**Text provided:**
Re: opinions
Scrap - an old fighter friend of mine once said that the guy that has been hurt before lots of times knows what to do. He knows that time is going faster than it seems, he knows it's not really a dream that he's on the floor etc. That experience can help him ride the storm. Larry Holmes was good at this, but it was Ali who wrote the best about it in his autobiog "The Greates". It's worth buying for that passage alone. Have you read it?
I'm not saying that all-out gym wars are the best for this - though Philly fighters and Detroit fighters who come up the hard way tend to have better chins - but I think this is because they have been thoroighly tested in the gym and only the real good guys even make it outside the club circuit? I agree with what Lord's Gym said, too, it is a metter of technique to roll 'just so' with the punches - look at Jack Johnson, Roberto Duran, Buddy McGirt, James Toney, Mike McCallum .... underrated boxer-punchers who did not do all the flashy stuff that some others did, but were excellent at slipping and sliding and not getting hit square on that much. Amazingly, Joe Bugner was also really god at this, just a shame he could do little offensively?

**Stated goal 1:** In the listing, from the line containing "You are a GUI" through the end of the listing, swap "screenshot" for "screen capture" and give those lines back with nothing else changed.
The listing comes from a different source than the boxing post.

**Dataset entries:**
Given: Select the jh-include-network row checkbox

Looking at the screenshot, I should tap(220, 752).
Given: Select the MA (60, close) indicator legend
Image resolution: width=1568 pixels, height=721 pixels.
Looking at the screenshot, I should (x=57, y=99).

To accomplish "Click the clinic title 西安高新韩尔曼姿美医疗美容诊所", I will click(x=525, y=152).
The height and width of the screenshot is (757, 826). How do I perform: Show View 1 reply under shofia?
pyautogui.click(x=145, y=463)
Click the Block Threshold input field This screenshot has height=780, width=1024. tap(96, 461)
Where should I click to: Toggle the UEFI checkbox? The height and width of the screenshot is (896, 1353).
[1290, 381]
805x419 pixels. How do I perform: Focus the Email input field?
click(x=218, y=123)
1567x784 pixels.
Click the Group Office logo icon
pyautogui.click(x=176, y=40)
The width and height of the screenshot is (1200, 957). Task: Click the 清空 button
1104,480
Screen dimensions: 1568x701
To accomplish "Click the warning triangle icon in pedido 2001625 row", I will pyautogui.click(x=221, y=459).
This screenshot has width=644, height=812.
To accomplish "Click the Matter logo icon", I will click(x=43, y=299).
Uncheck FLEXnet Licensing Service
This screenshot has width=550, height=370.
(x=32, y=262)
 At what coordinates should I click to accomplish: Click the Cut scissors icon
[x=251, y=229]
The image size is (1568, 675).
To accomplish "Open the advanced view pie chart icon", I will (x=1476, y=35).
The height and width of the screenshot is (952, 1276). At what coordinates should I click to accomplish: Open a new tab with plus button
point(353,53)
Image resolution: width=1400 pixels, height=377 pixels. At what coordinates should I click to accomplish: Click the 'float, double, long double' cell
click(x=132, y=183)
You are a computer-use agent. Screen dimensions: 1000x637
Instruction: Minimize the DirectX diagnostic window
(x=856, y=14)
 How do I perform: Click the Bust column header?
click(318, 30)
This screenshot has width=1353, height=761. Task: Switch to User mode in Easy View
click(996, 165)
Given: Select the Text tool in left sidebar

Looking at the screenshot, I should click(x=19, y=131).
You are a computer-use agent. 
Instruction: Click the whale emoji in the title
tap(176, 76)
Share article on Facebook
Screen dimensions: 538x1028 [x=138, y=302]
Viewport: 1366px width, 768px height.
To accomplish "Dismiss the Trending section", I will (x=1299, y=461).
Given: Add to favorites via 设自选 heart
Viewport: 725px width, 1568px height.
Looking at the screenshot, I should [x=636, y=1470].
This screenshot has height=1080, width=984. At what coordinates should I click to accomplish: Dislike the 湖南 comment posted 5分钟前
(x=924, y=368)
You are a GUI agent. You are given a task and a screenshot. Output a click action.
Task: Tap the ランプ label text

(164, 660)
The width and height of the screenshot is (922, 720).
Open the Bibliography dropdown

**Stated goal 2:** Write the next part of the forum post about boxers who know how to take a punch.

**Exercise output 1:**
You are a GUI agent. You are given a task and a screen capture. Output a click action.
Task: Tap the ランプ label text

(164, 660)
The width and height of the screen capture is (922, 720).
Open the Bibliography dropdown

**Exercise output 2:**
It also seems to be that if you can teach a fighter better peripheral vision, ie more spatial awareness (like the England Rugby team did before the last world cup), you can see more around you and are less likely to be hit with the one you never saw coming - cause they are the ones that kayo you outright !!! I suppose that it comes with experience as well, but a bit of experimentation in this would not go amiss?
If God wanted us to be vegetarians, why are animals made of meat ?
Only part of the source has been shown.